Edit everything from the line containing "The image size" down to the line containing "pos(619,322)" so that "cloudy" becomes "sunny", with no other changes. Leave the pictures out of the answer.

**The data**

· · · · ·

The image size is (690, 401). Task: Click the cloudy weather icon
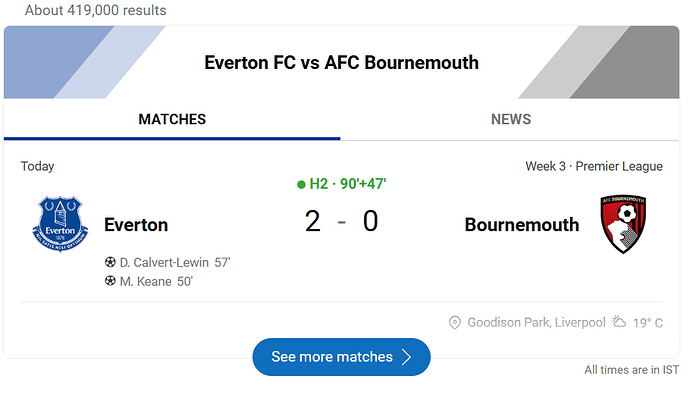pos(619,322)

· · · · ·

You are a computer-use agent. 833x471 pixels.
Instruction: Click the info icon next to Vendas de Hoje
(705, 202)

· · · · ·

**Final result**
The image size is (690, 401). Task: Click the sunny weather icon
pos(619,322)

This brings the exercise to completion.